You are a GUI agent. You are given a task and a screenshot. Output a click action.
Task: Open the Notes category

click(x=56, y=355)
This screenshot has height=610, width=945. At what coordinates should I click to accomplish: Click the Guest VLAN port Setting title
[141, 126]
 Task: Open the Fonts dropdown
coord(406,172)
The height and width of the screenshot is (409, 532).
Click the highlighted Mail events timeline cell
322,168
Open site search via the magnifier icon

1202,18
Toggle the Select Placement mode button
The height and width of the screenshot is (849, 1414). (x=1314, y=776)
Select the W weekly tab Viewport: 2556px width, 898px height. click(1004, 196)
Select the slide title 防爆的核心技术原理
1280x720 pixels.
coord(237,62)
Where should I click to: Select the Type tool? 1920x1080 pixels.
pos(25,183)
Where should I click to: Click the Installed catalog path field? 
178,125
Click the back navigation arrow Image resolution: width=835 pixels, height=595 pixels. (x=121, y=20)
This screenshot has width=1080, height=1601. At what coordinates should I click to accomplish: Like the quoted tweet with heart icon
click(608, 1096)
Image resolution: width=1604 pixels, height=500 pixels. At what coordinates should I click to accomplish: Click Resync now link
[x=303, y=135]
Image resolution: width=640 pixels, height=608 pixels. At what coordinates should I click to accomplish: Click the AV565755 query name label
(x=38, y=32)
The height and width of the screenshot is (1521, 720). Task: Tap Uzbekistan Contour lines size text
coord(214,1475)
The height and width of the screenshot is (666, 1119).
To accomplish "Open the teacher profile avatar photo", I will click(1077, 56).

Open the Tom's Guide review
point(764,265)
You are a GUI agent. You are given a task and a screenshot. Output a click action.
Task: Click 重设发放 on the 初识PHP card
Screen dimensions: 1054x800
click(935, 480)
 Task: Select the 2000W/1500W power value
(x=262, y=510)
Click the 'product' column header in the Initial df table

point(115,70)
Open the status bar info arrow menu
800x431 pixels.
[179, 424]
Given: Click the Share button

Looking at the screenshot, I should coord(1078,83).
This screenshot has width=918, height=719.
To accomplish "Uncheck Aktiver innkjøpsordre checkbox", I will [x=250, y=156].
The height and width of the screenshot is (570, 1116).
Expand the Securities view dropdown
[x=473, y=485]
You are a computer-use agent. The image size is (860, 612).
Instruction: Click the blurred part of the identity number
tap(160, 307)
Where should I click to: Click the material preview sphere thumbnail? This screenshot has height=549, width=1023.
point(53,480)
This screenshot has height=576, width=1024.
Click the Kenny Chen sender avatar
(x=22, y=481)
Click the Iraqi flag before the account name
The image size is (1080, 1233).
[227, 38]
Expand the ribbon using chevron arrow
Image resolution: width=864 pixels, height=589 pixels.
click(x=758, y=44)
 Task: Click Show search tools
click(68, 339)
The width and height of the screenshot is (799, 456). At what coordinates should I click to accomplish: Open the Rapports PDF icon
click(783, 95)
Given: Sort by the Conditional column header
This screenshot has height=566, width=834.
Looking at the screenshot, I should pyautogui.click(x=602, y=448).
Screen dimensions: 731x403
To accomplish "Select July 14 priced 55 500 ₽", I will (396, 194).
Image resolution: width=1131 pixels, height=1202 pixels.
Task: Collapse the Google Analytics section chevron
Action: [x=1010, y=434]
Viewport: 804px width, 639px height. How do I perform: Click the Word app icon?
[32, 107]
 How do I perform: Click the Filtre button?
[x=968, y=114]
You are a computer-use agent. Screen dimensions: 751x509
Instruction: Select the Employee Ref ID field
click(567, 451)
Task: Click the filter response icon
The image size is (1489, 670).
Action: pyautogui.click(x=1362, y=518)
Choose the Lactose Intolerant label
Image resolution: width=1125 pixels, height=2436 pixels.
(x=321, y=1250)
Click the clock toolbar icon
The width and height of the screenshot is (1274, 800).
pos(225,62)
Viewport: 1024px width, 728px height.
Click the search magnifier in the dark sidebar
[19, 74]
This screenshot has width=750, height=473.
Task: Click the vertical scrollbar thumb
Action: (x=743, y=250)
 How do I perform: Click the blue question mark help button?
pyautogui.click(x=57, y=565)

==============================

■ **TASK INSTRUCTIONS**
Type out the entries exactly as they appear above.

■ **SOLUTION TO THE PROBLEM**
You are a GUI agent. You are given a task and a screenshot. Output a click action.
Task: Open the Notes category

click(x=56, y=355)
This screenshot has height=610, width=945. At what coordinates should I click to accomplish: Click the Guest VLAN port Setting title
[141, 126]
 Task: Open the Fonts dropdown
coord(406,172)
The height and width of the screenshot is (409, 532).
Click the highlighted Mail events timeline cell
322,168
Open site search via the magnifier icon

1202,18
Toggle the Select Placement mode button
The height and width of the screenshot is (849, 1414). (x=1314, y=776)
Select the W weekly tab Viewport: 2556px width, 898px height. click(1004, 196)
Select the slide title 防爆的核心技术原理
1280x720 pixels.
coord(237,62)
Where should I click to: Select the Type tool? 1920x1080 pixels.
pos(25,183)
Where should I click to: Click the Installed catalog path field? 
178,125
Click the back navigation arrow Image resolution: width=835 pixels, height=595 pixels. (x=121, y=20)
This screenshot has width=1080, height=1601. At what coordinates should I click to accomplish: Like the quoted tweet with heart icon
click(608, 1096)
Image resolution: width=1604 pixels, height=500 pixels. At what coordinates should I click to accomplish: Click Resync now link
[x=303, y=135]
Image resolution: width=640 pixels, height=608 pixels. At what coordinates should I click to accomplish: Click the AV565755 query name label
(x=38, y=32)
The height and width of the screenshot is (1521, 720). Task: Tap Uzbekistan Contour lines size text
coord(214,1475)
The height and width of the screenshot is (666, 1119).
To accomplish "Open the teacher profile avatar photo", I will click(1077, 56).

Open the Tom's Guide review
point(764,265)
You are a GUI agent. You are given a task and a screenshot. Output a click action.
Task: Click 重设发放 on the 初识PHP card
Screen dimensions: 1054x800
click(935, 480)
 Task: Select the 2000W/1500W power value
(x=262, y=510)
Click the 'product' column header in the Initial df table

point(115,70)
Open the status bar info arrow menu
800x431 pixels.
[179, 424]
Given: Click the Share button

Looking at the screenshot, I should coord(1078,83).
This screenshot has width=918, height=719.
To accomplish "Uncheck Aktiver innkjøpsordre checkbox", I will [x=250, y=156].
The height and width of the screenshot is (570, 1116).
Expand the Securities view dropdown
[x=473, y=485]
You are a computer-use agent. The image size is (860, 612).
Instruction: Click the blurred part of the identity number
tap(160, 307)
Where should I click to: Click the material preview sphere thumbnail? This screenshot has height=549, width=1023.
point(53,480)
This screenshot has height=576, width=1024.
Click the Kenny Chen sender avatar
(x=22, y=481)
Click the Iraqi flag before the account name
The image size is (1080, 1233).
[227, 38]
Expand the ribbon using chevron arrow
Image resolution: width=864 pixels, height=589 pixels.
click(x=758, y=44)
 Task: Click Show search tools
click(68, 339)
The width and height of the screenshot is (799, 456). At what coordinates should I click to accomplish: Open the Rapports PDF icon
click(783, 95)
Given: Sort by the Conditional column header
This screenshot has height=566, width=834.
Looking at the screenshot, I should pyautogui.click(x=602, y=448).
Screen dimensions: 731x403
To accomplish "Select July 14 priced 55 500 ₽", I will (396, 194).
Image resolution: width=1131 pixels, height=1202 pixels.
Task: Collapse the Google Analytics section chevron
Action: [x=1010, y=434]
Viewport: 804px width, 639px height. How do I perform: Click the Word app icon?
[32, 107]
 How do I perform: Click the Filtre button?
[x=968, y=114]
You are a computer-use agent. Screen dimensions: 751x509
Instruction: Select the Employee Ref ID field
click(567, 451)
Task: Click the filter response icon
The image size is (1489, 670).
Action: pyautogui.click(x=1362, y=518)
Choose the Lactose Intolerant label
Image resolution: width=1125 pixels, height=2436 pixels.
(x=321, y=1250)
Click the clock toolbar icon
The width and height of the screenshot is (1274, 800).
pos(225,62)
Viewport: 1024px width, 728px height.
Click the search magnifier in the dark sidebar
[19, 74]
This screenshot has width=750, height=473.
Task: Click the vertical scrollbar thumb
Action: (x=743, y=250)
 How do I perform: Click the blue question mark help button?
pyautogui.click(x=57, y=565)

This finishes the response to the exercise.